=== WHAT YOU HAVE TO DO ===
For the entries that follow, retype exactly the lines from the one containing "Given: Open the" to the one containing "The width and height of the screenshot is (1512, 799).", inclusive, and only those. Images stay out of the copy.

=== SUPPLIED ENTRIES ===
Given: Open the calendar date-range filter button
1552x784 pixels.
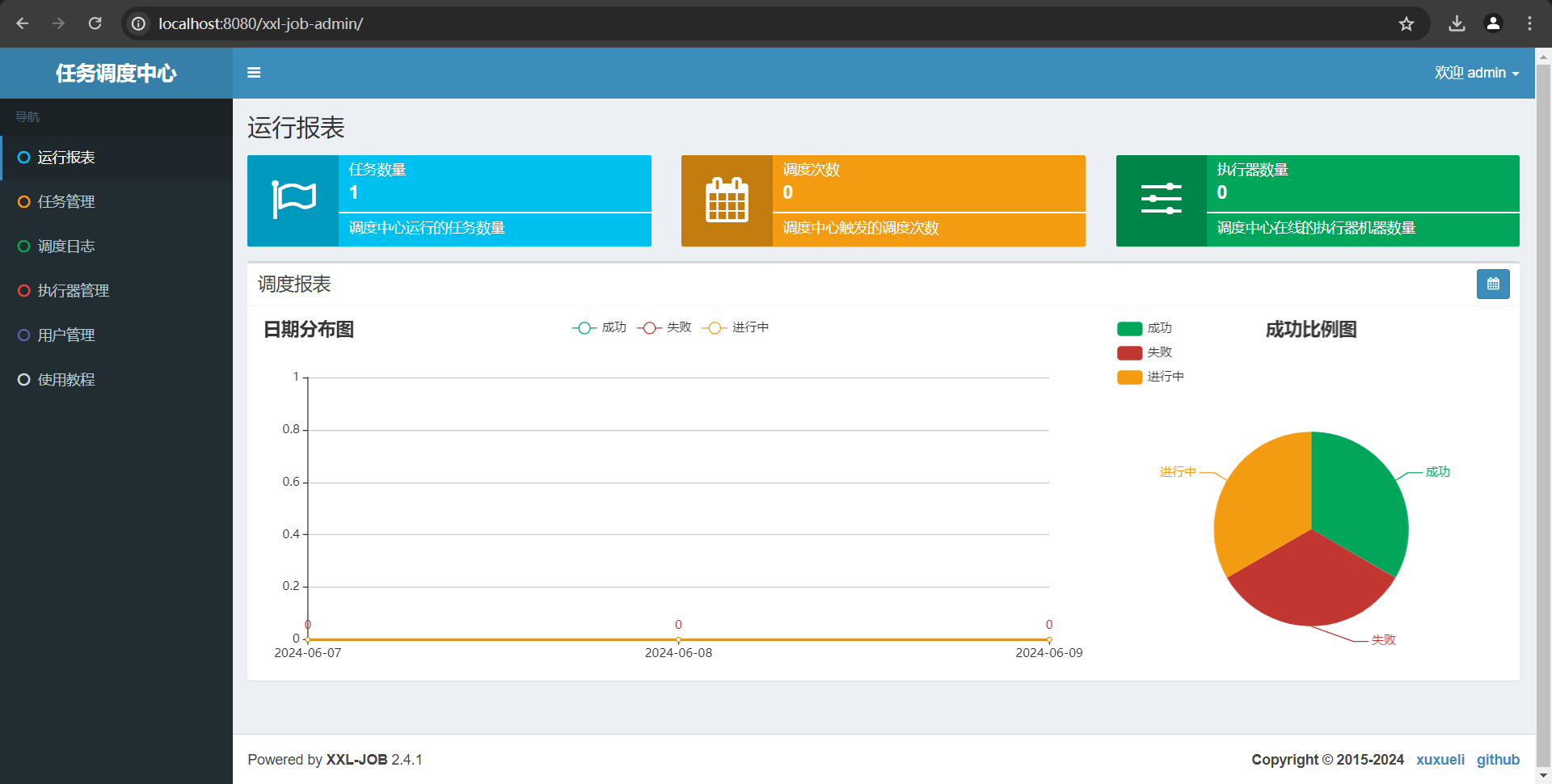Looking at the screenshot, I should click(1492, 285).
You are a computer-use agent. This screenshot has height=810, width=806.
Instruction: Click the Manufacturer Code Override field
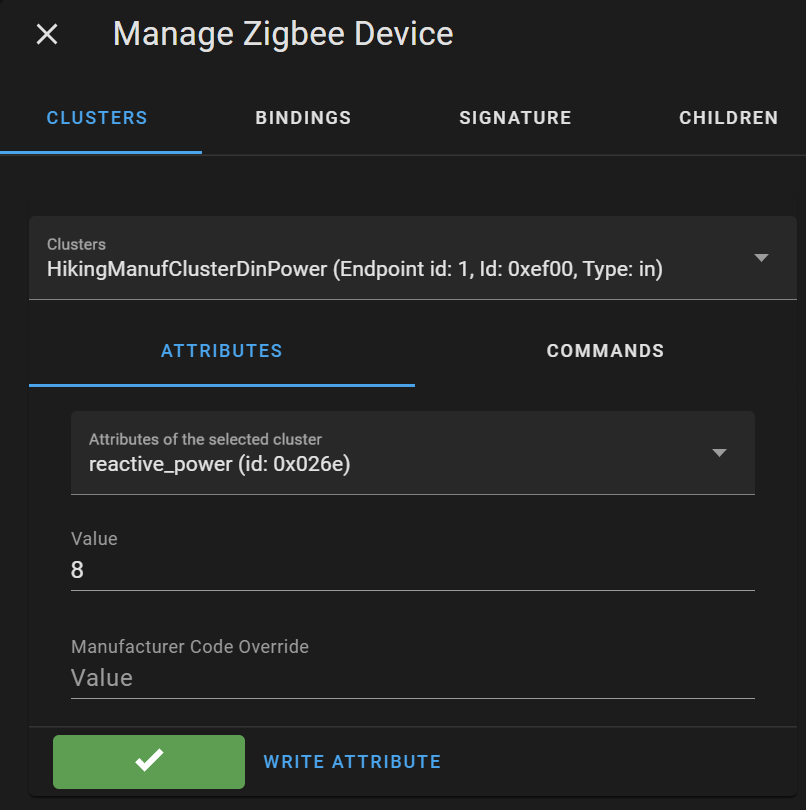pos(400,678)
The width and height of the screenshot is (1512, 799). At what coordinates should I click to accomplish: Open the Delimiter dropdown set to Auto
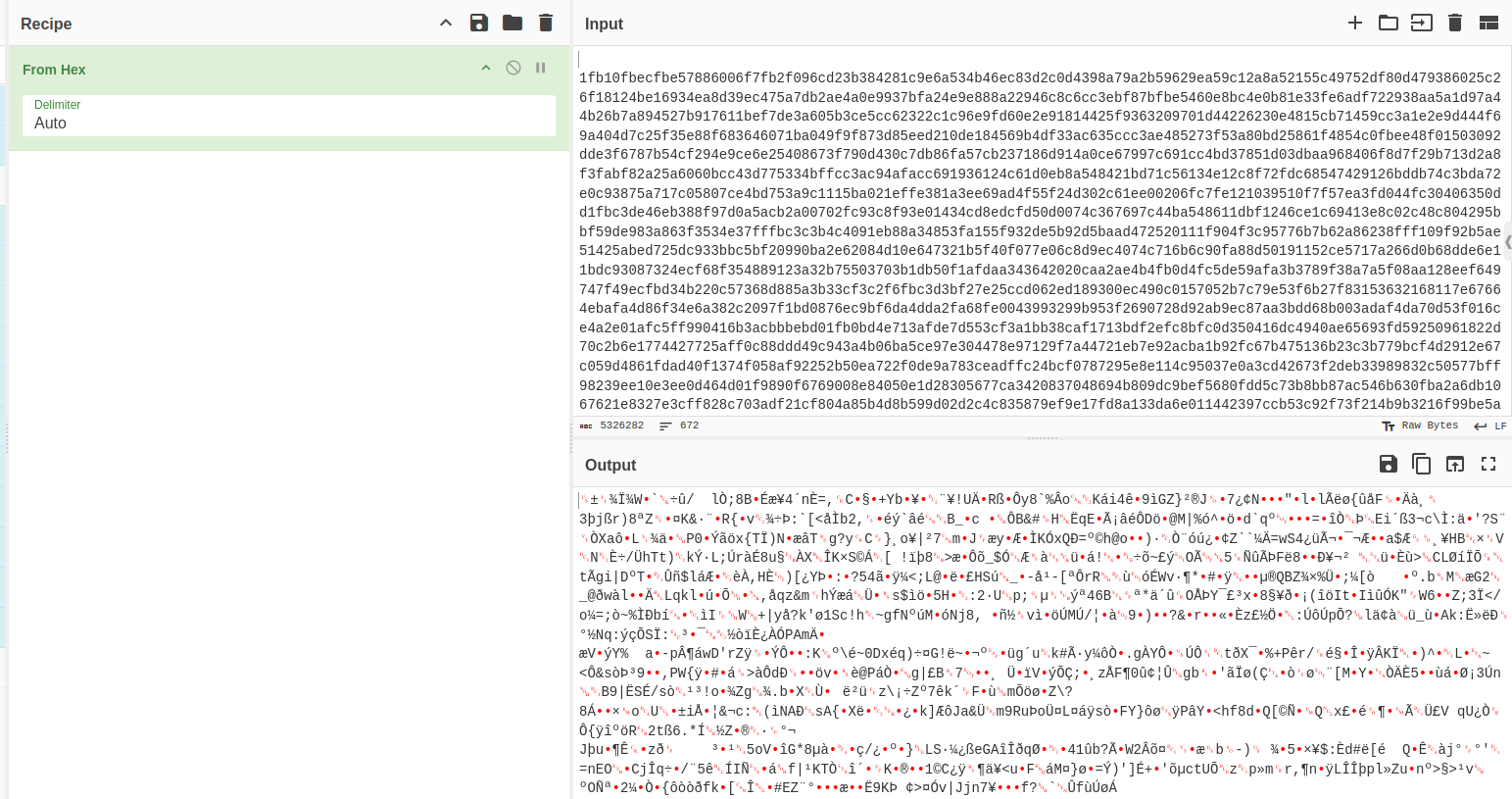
==
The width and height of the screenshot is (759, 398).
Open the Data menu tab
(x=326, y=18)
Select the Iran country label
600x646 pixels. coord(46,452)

=== RESPONSE TO THE TASK ===
Given: Open the calendar date-range filter button
1552x784 pixels.
Looking at the screenshot, I should click(1492, 285).
You are a computer-use agent. This screenshot has height=810, width=806.
Instruction: Click the Manufacturer Code Override field
pos(400,678)
The width and height of the screenshot is (1512, 799). At what coordinates should I click to accomplish: Open the Delimiter dropdown set to Auto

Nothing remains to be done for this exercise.